### SELECTED EXCERPT
^^^^^^^^^^^^^^^^
I would say they only thing that doesn't fall into this category is file system access, but even in those cases you might want to use cache to hold the object in memory if it isn't too large.

The Problem

When you access a slow resource, it causes a bottle neck: everything in your web request has to wait for that resource to respond before it can continue, and if you have multiple folks accessing that particular web page, your server could see a CPU spike, or even crash, as it juggles all those queued threads.

Most often what happens in this case is the web service or database server you are accessing will get progressively slower as it tries to deal with the extra load.  In the case of some services, like the Twitter or Facebook API you may even get denied service.

Can you spot the bottleneck?

 

Solution 1 - Cache and a Single Thread

One way around this issue is to ensure only a single thread accesses the resource at a time using an exclusive lock.  You could also use a semaphore to limit the access to only a few threads as well, but I have found that a single thread tends to work best here.

Pseudo-code

  • Resource is requested
  • Determine a cache key that identifies the parameters used to access the resource
  • Check for the object in cache
    • If found, return it
  • Start a critical section (lock())
    • Check cache again
      • If found return it
    • Access the resource
    • Put the result in cache for a specific amount of time
    • Return
  • End the critical section

 

What happens here is that only a single thread will get into the critical section at a time, meaning that the external resource won't have too much load on it. 

The trick here is to check if the object is in cache as the first operation inside the locked critical section, since it may have been put into cache by another thread while the current thread was waiting to get into the section.

The problem with this approach is that it doesn't help when the resource goes down entirely.

Solution 2 - Cache and a Single Thread plus File System

We can extend Solution 1 by adding a more persistent storage of the object on the file system, so that if the object is not in cache, we can use it from the file system until it expires, or if the external resource is not available.

The downside here is that the resource's timeout needs to be short enough to ensure we don't kill our own web server with a huge request queue waiting for it to response.

I've bolded the changes from Solution 1.

Pseudo-code

  • Resource is requested
  • Determine a cache key and filename that identifies the parameters used to access the resource
  • Check for the object in cache
    • If found, return it
  • Check for the object in the file system
    • If found, check the last write time - make sure it isn't too old
      • If not too old, return it
      • Else save it to temp variable
  • Start a critical section (lock())
    • Check cache again
      • If found return it
    • Access the resource with a reasonable timeout
      • *If it errors out, use the temp variable from above if it's set*
    • Write the object to the file system.
    • Put the result in cache for a specific amount of time
    • Return it
  • End the critical section

You can see from the bold parts that we don't have to change much from Solution 1 to add file system support.   Note the italicized line, though, as it could become a bottleneck for this logic if the timeout is too long.  On the flip side, if you pick too short of a timeout, you may never get a response from the resource at all.

If you are returning binary or string data, you can save it straight to file, but if you are working with objects, you probably want to serialize it, and I recommend binary serialization, as it is much faster than XML or JSON.  However, if you already have a good serialization mechanism in place for JSON or XML from a web service, I would stay with that and just save the text data in the file, as it doesn't introduce a second serialization scheme into things, which can be a pain.
^^^^^^^^^^^^^^^^
### RECORDED INFORMATION
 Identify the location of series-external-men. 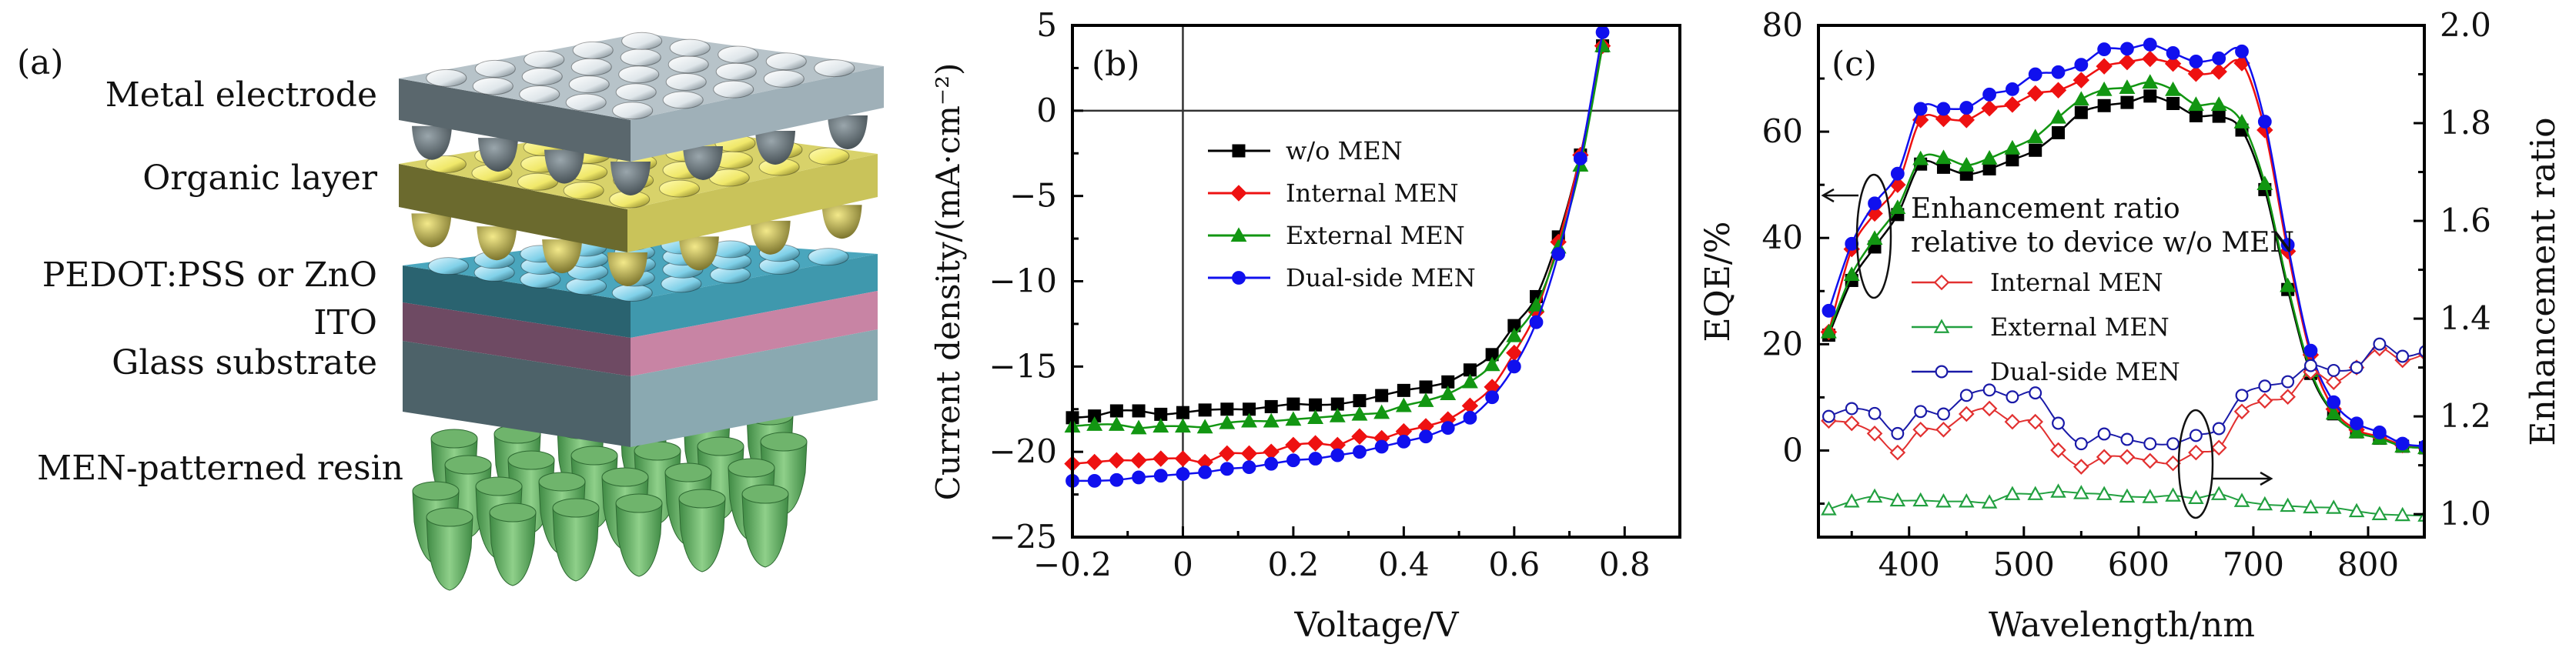
(1338, 236).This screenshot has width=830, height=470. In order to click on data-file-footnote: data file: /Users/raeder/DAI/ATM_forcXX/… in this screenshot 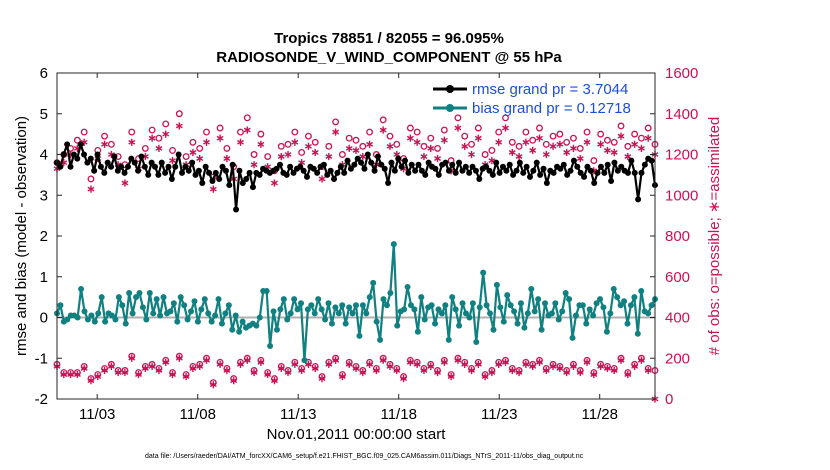, I will do `click(364, 456)`.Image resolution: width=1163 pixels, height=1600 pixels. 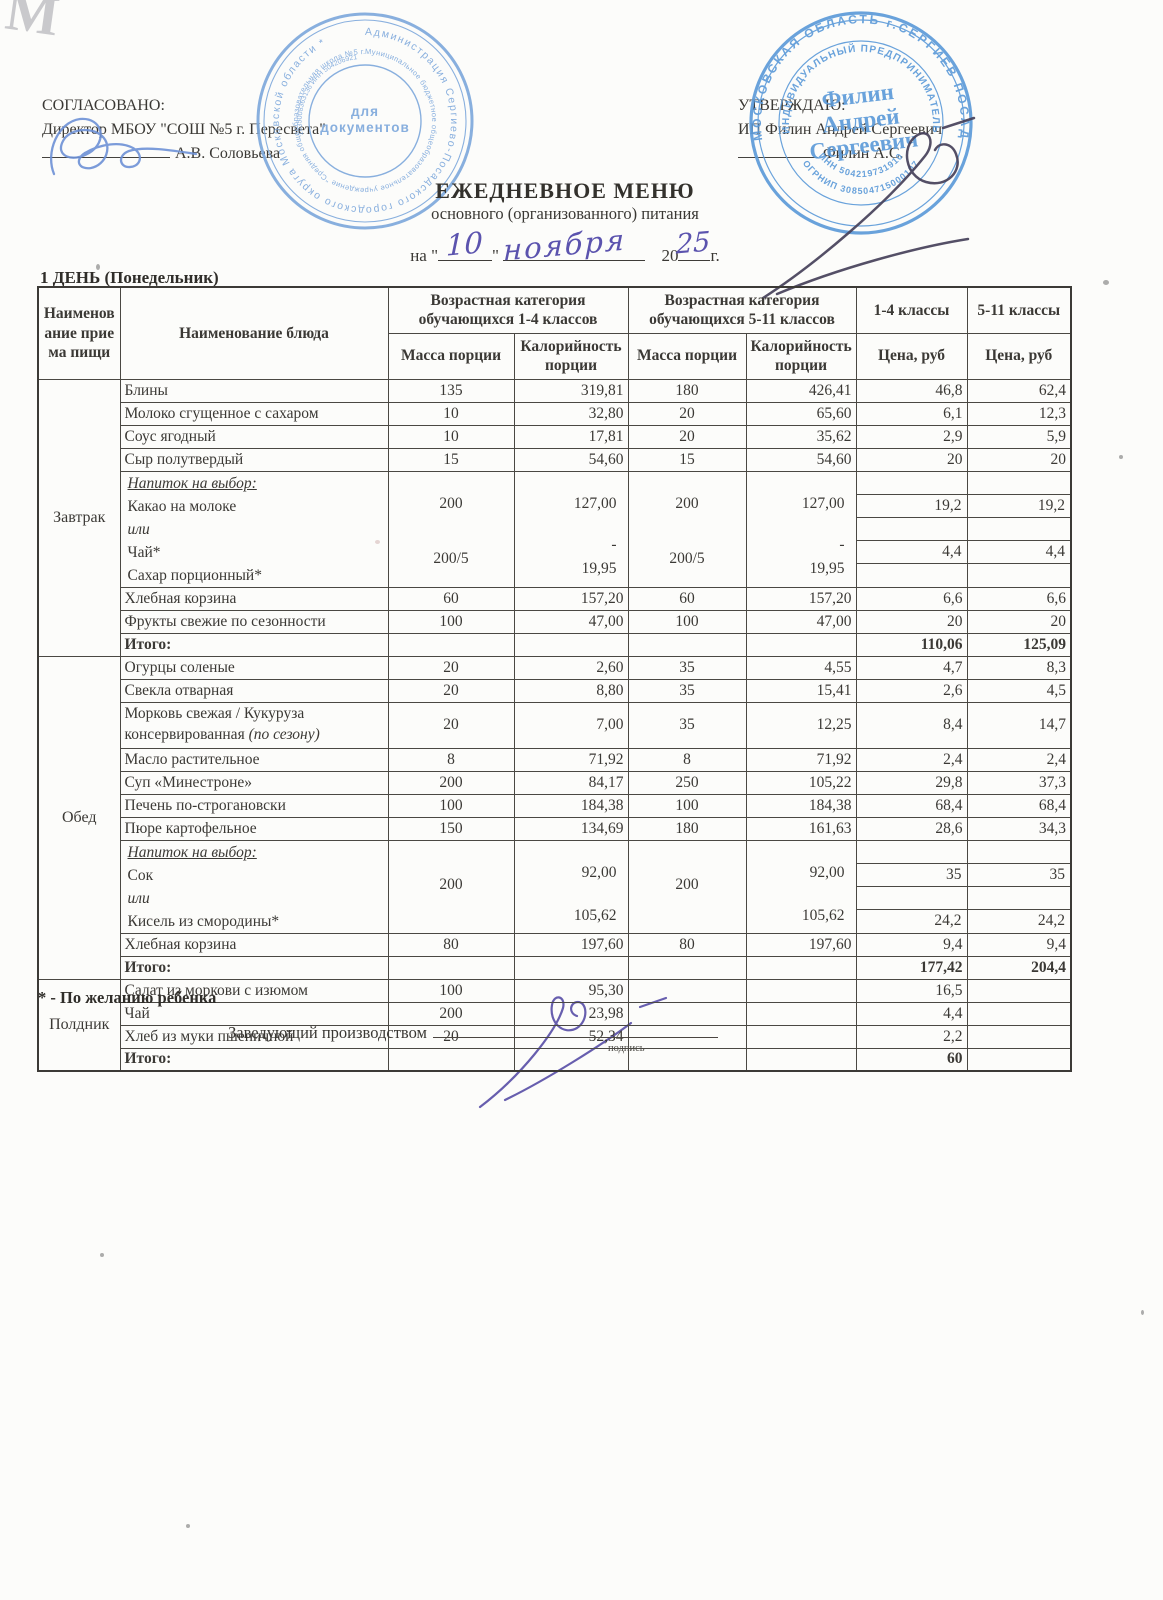 I want to click on table-row: Сыр полутвердый 15 54,60 15 54,60 20 20, so click(x=555, y=460).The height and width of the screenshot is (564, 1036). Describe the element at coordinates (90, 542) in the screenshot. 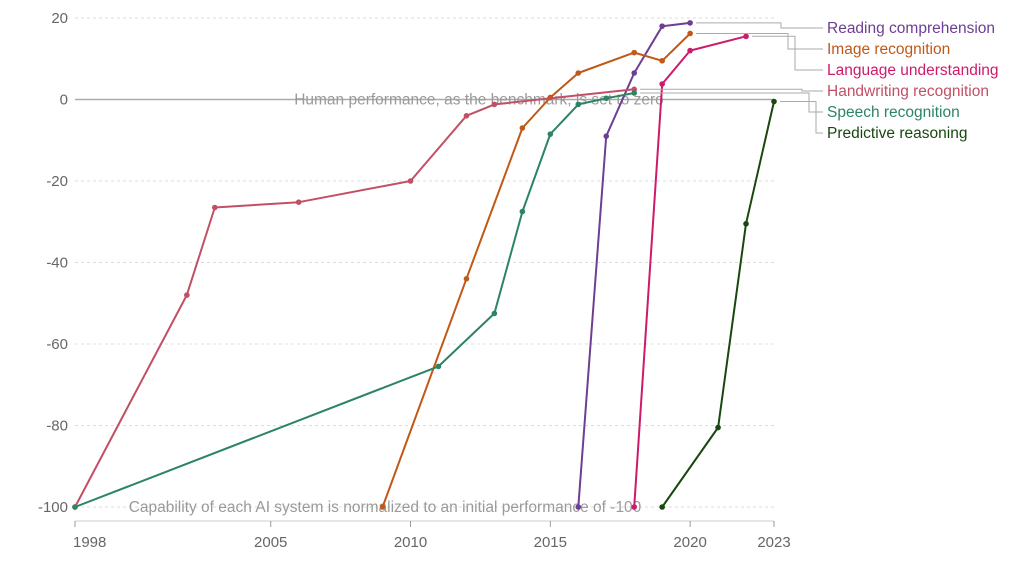

I see `x-tick-label: 1998` at that location.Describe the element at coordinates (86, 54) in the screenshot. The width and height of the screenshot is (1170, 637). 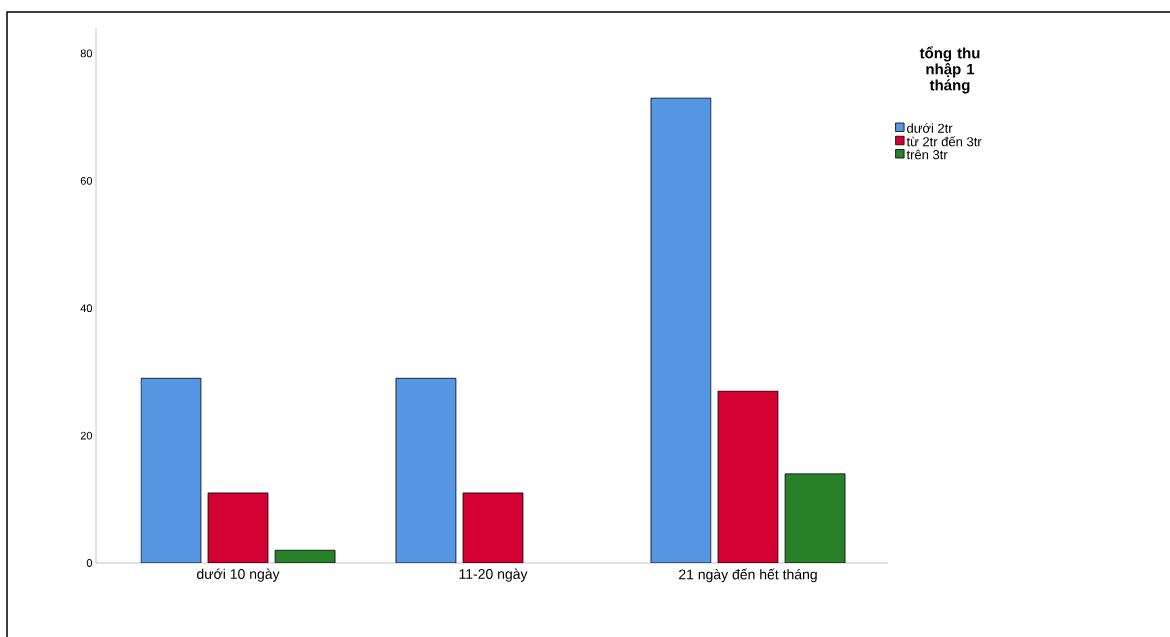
^^^^^^^^^^^^^^^^
### WORK INSTRUCTION 1
According to the caching passage, what is the problem with Solution 1?
### WORK INSTRUCTION 2
Restate the part of the caching passage that opens with the words containing "One way around" and closes with "work best here.", swapping "semaphore" for "mutex".
The rows have no connection to the caching passage.

### RESPONSE 1
It doesn't help when the resource goes down entirely.

### RESPONSE 2
One way around this issue is to ensure only a single thread accesses the resource at a time using an exclusive lock.  You could also use a mutex to limit the access to only a few threads as well, but I have found that a single thread tends to work best here.